I am hopeful for an eventual upturn but I modified my future 401K investment options to a more conservative allocation - all stock funds to a mix of stock/bond/stable income funds.
One thing you homeowners may want to consider is refinancing. My wife and I just went in yesterday and began the refinancing process. Here is our situation:
Current loan: 30 year FHA, 7.5% rate, 9 years paid in, ~$750 per month payment
Home Improvement: $15,000 in siding to our house, financing through the siding company for 15 years translates to ~$150 per month payment
$900 per month total
New Loan assuming the appraisal meets our expectations: 15 year fixed at 5.875%, ~$880 per month, closing costs rolled into the loan, no upfront money from us, $12,000 from home equity to pay for siding (the bank gives us a $12,000 check to put with $3,000 of our own money to pay for the siding).

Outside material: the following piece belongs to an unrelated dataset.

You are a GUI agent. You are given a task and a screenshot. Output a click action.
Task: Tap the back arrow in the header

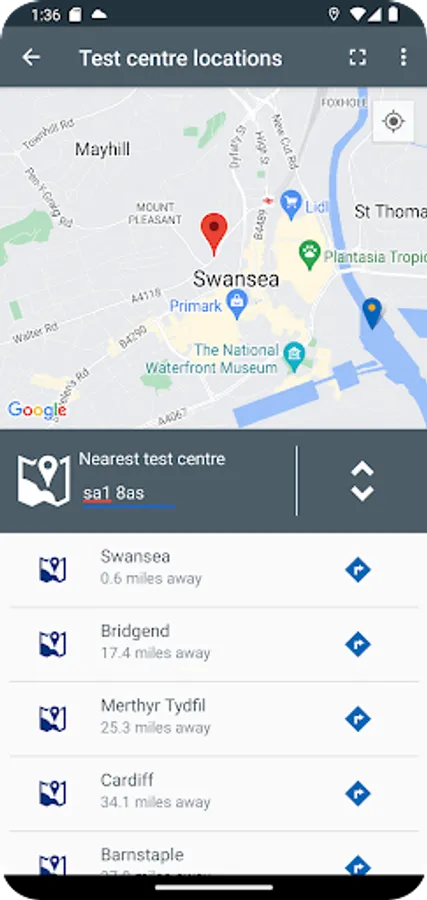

Benefits: $20 less per month total payment, will own my home in 15 rather than 21 years :D
If you financed a few years ago at a higher interest rate, you should definately check out the mortgage market right now. It is also a good time to enter the housing market if you feel comfortable with you job situation.
My wife called me a few minutes ago and told me our mortgage finance person had secured a rate of 5.75% rather than 5.875%. That is worth about 6 bucks a month :D
I just did this today. I first had checked the - have lenders fight over you thingy. Yeah lenders fight over how big they can make the closing costs. We are going with a local lender.
I always forget how much paperwork there is to sign.
I hate all the paperwork. I’m not certain, but I think I actually signed more paperwork on the new car we just bought than we did on the house.
Oh, and my least favorite moment while getting the mortgate: Seeing the dollar amount that you will actually have paid for the house when all is said and done. I could go my whole life without seeing that number.
If you’d bought $1,000.00 worth of Budweiser (the beer, not the stock) 1 year ago, drank all the beer, then turned in the cans for the 10 cent deposit, you would have $214.00.
I have some Sharebuilder accounts I used to DRIP with a few years ago and suspended it for the most part since everything seemed to be going downhill (not really the point of DRIPing but I needed the money) but I used one of my accounts with some spare money market change lying around to pick up about $30 worth of Worldcom… got 130 shares or so, not a heck of a lot, but now that the company’s bankrupt… gah. Was a nice gamble… heck if it went up to $5 a share I’d make a nice profit but oh well. Damn penny stocks :)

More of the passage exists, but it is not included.